_INSTRUCTIONS FOR THE TASK_: An identical copy of the data below is needed.

_RECORDS_:
+++++

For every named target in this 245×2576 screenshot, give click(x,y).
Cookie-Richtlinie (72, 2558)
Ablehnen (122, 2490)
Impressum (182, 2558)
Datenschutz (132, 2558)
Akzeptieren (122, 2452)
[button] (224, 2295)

+++++

_EXERCISE RESPONSE_:
For every named target in this 245×2576 screenshot, give click(x,y).
Cookie-Richtlinie (72, 2558)
Ablehnen (122, 2490)
Impressum (182, 2558)
Datenschutz (132, 2558)
Akzeptieren (122, 2452)
[button] (224, 2295)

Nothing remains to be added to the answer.